The kale (recipe called for swiss chard, but said I could sub in kale, so I did) and zucchini get a short simmer at the end, with lemon juice and parsley, salt and pepper added just before serving. The broth is so rich and flavorful, you’d almost think there was meat in it. The vegetables are fork-tender, but not falling apart, and it really is a hearty stew. Vegetarian can stick to your ribs without lots of pasta and cheese.

The stew had to wait a bit, so that The Husband could finish grilling chicken wings, and also take this photo. But the flavor mellowed even with that short wait, so I’ll bet it’s going to be really amazing in his lunch today.

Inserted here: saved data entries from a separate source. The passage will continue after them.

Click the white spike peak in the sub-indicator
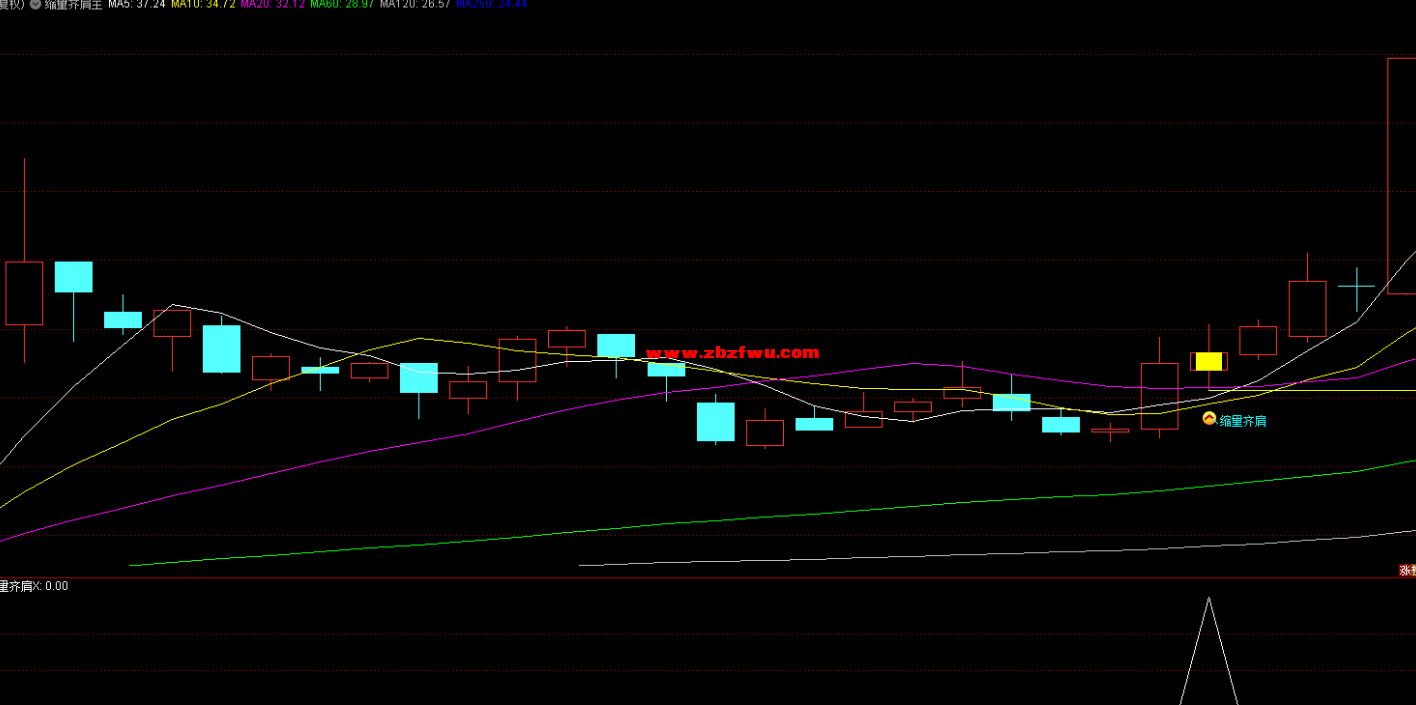 tap(1209, 599)
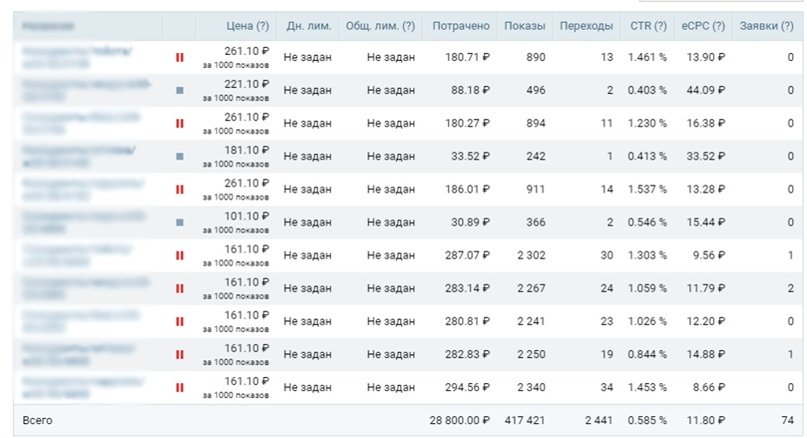Click pause icon in the 294.56 ₽ row
807x438 pixels.
(180, 387)
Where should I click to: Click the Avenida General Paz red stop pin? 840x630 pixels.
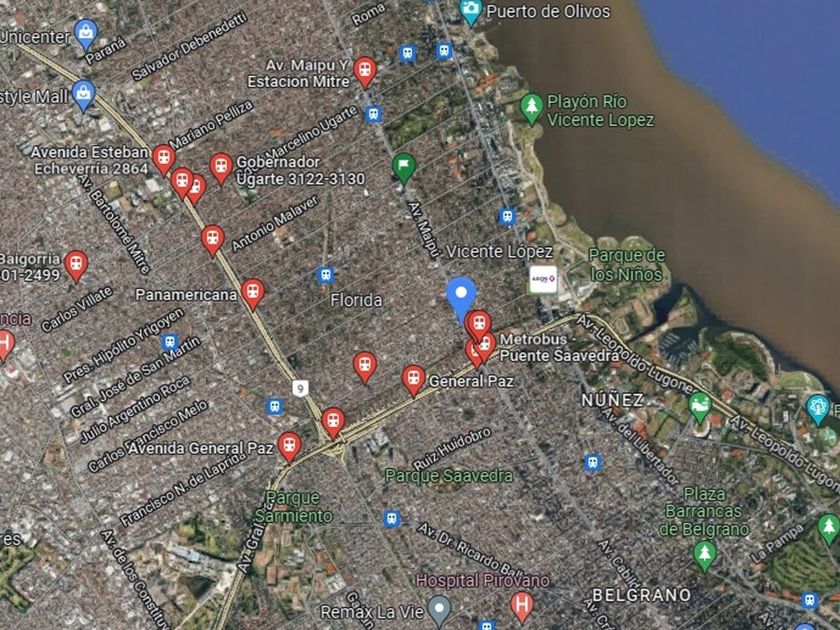point(289,447)
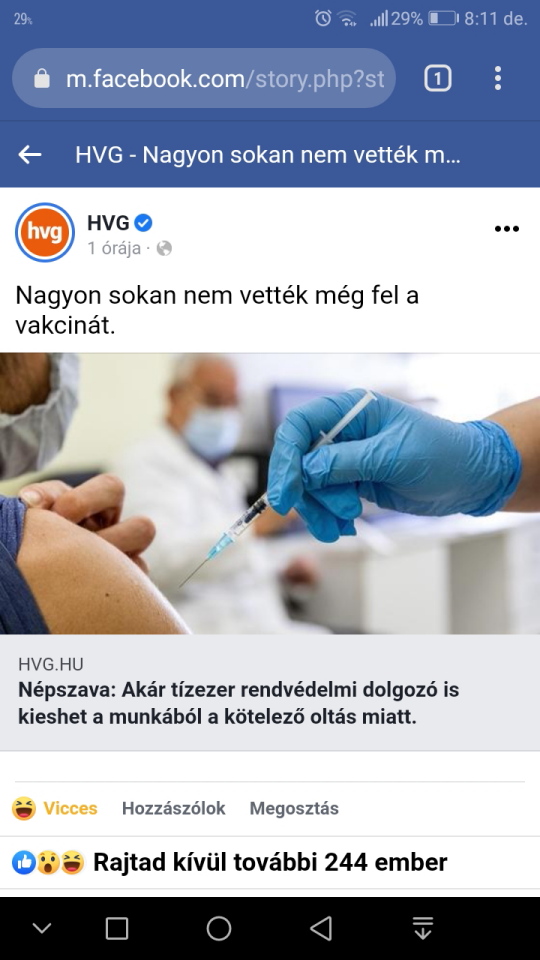540x960 pixels.
Task: Tap the Android recent apps square button
Action: pos(117,928)
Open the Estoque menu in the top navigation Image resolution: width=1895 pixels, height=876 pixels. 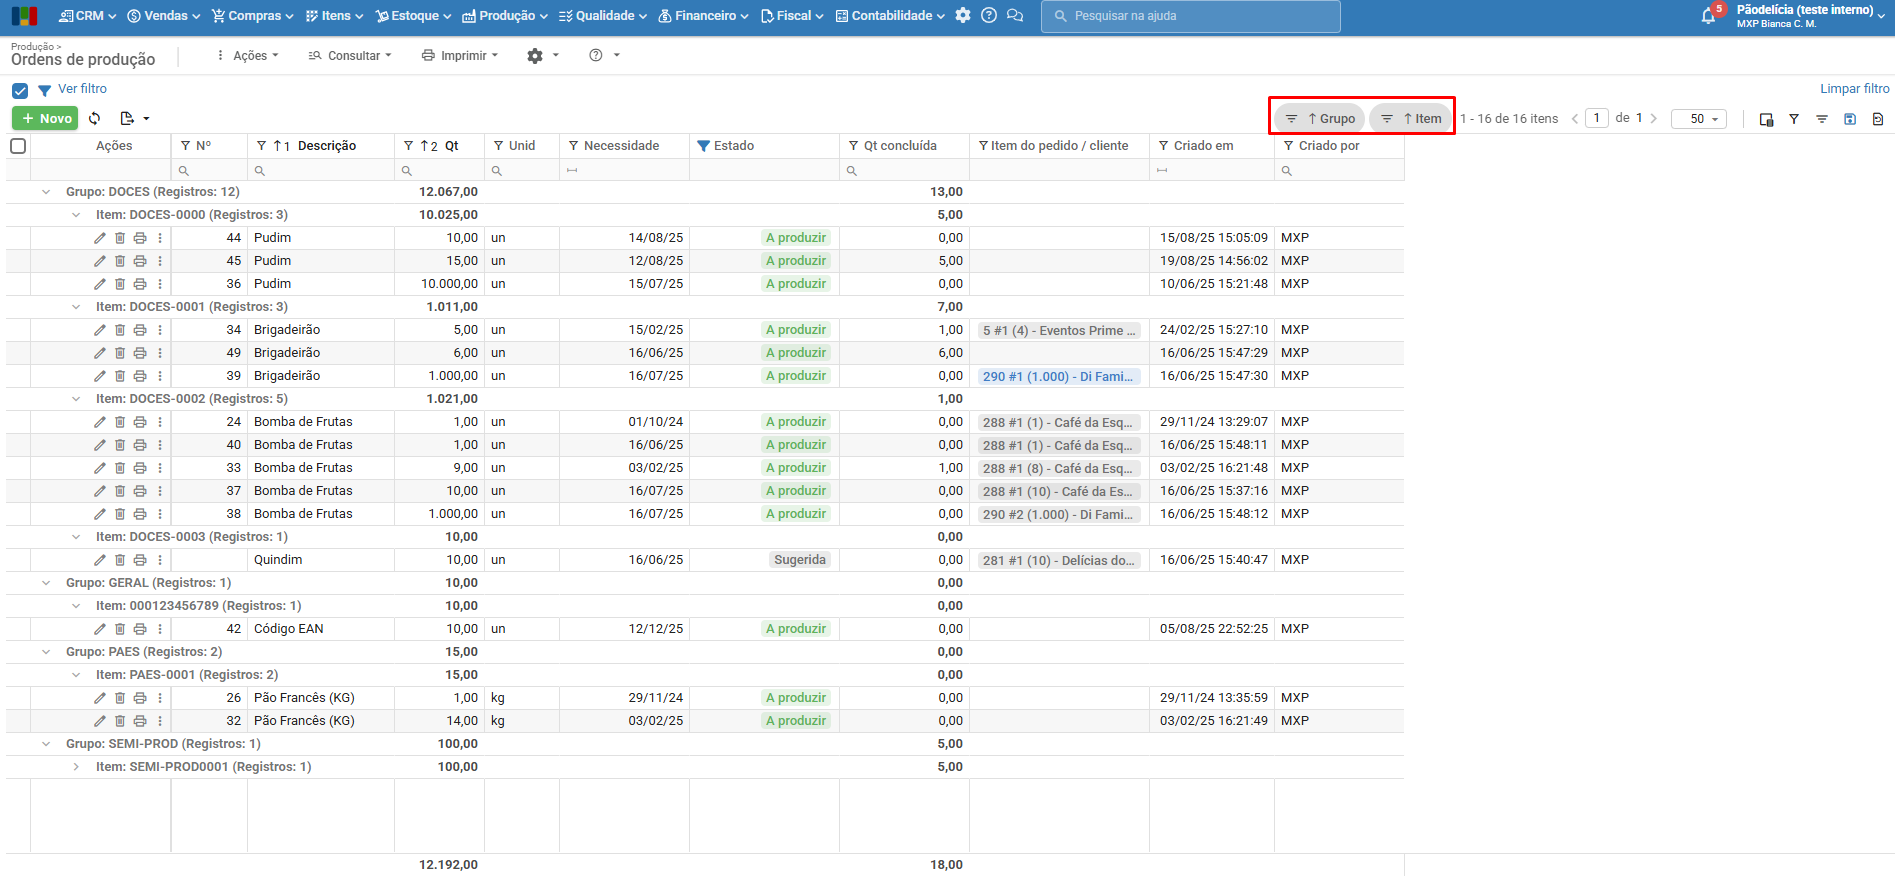pos(413,16)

I am sorry to not post the actual recipe, or a link to it, because it is a subscription-only recipe. America’s Test Kitchen does offer a 14-day free trial, if you’re interested in checking them out. I knew my way around the kitchen before I started their courses, but I have learned a lot of very important details that have made a big difference in how my food looks, and tastes, and my confidence in my kitchen has gone way up. (I guess I should mention that America’s Test Kitchen did not ask me for this glowing endorsement. It’s just how I feel.)

So, sharpen your knives, practice your knife skills, and dig in to some vegetable stew, or soup, and I’ll see you on down the Road.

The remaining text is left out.